В апреле 1989 года судьба свела нас в Раубичах под Минском. Разговаривали мы, гуляя вдоль лесной опушки, где на нашем пути то и дело возникал, сверкая золотом, воспетый Берестовым ракитов куст. Тем для разговоров было у нас две. Во-первых, мы, понятное дело, отталкивались от упомянутой ракиты и обсуждали разнообразие наших ив, притом каждый хвастался знанием видовых и местных названий, каковых бесконечно много. Во-вторых, речь шла о самоидентификации в понятиях литературной школы. Себя Берестов уверенно относил к школе Маршака. В нее же включал Новеллу Матвееву и Бориса Заходера — стихотворцев, достоинством которых (и одновременно признаком школы) считал ясность в сочетании с бодростью, духом жизнеутверждения. Я тогда возражал, что эти признаки сами по себе недостаточны, а становятся здесь значимыми в сочетании с сильной, профессионально изощренной рукой. Берестов руке особого значения вроде бы не придавал и позже, если не ошибаюсь, даже включал в школу Маршака Владимира Высоцкого, но меня сейчас интересует Бородицкая. “Учитель положил на стол морковку…” — это случайное? Что для нее незнаменитый берестовский стих? Или дело просто в том, что она из той же стаи?
Тогда, в 89-м, мы с Берестовым стихов Бородицкой не знали и не обсуждали, но думаю, что Берестов нашел бы, что они удовлетворяют всем необходимым критериям. Ясность, живость, умение нравиться детям — все на месте, школа Маршака. А я сомневаюсь. Нет у меня уверенности, хотя с мастерством тоже полный порядок, рука у Бородицкой, как принято говорить, мужская, такую у поэтов-мужчин найдешь не сразу.
Сомнения мои вызваны вот чем. Авторы, относимые Берестовым к этой школе, тяготеют к игре, охотно принимают вид персонажа, оттого в их поэзии смыслы прохладны и лежат на поверхности. У Бородицкой тоже так бывает, но не всегда и не обязательно. В иных ее стихах смыслы объемны — следуют, как у Цветаевой, за звуком, или как у Кушнера, анатомируют атом мгновения. А то вдруг срываются в горячечное, истовое, сокровенное. И тогда возникают совсем другие отношения родства.
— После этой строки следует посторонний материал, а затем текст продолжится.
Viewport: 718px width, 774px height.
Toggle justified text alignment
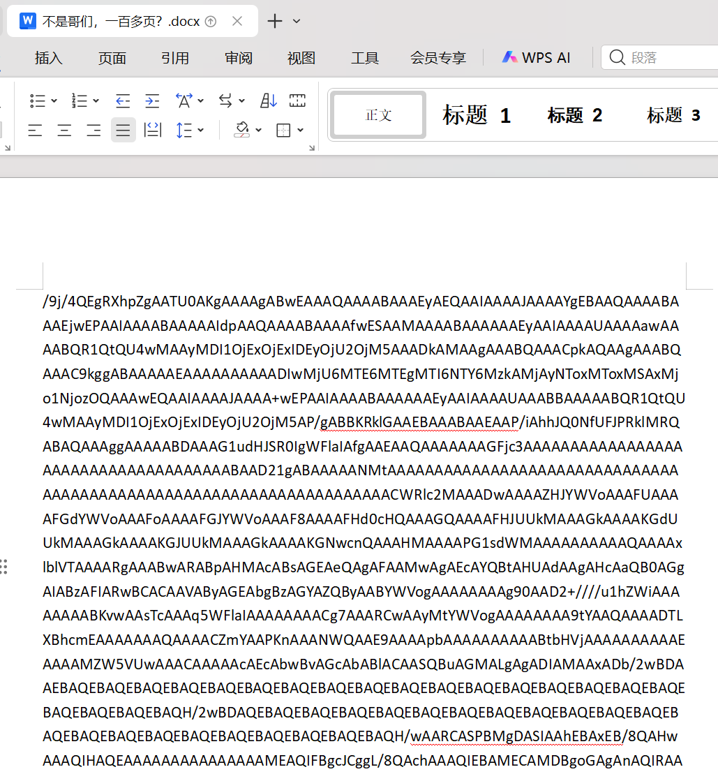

Чего бы проще: с этакой страной Расстаться? Да она и слез не стоит! Пусть в метриках ей пишут: «Отказной Ребенок-даун, внешне монголоид, Характер тихий, но порой вязать Приходится. Лакает водку с чаем. Протянешь руку — может облизать, А может откусить. Необучаем». Всего-то шаг до вольного житья: Бумажку подписал — и прочь сомненья. Глядишь, американская семья Еще заплатит за усыновленье! Но все нас тянет в эту маету, Все верится: в диагнозе ошибка, И нам сияет в аэропорту Кириллицы щербатая улыбка.
Всяко писали поэты о бедном нашем отечестве. Хватало хулы, хватало и сиропа. А вот так своей надежды, кажется, еще никто не выразил. Предельно жесткий взгляд, ледяной, не оставляющий шанса. И он же волшебно обогрет, так что в конечном счете верх все-таки берут сияние, и упование, и страсть. Какая уж тут школа Маршака!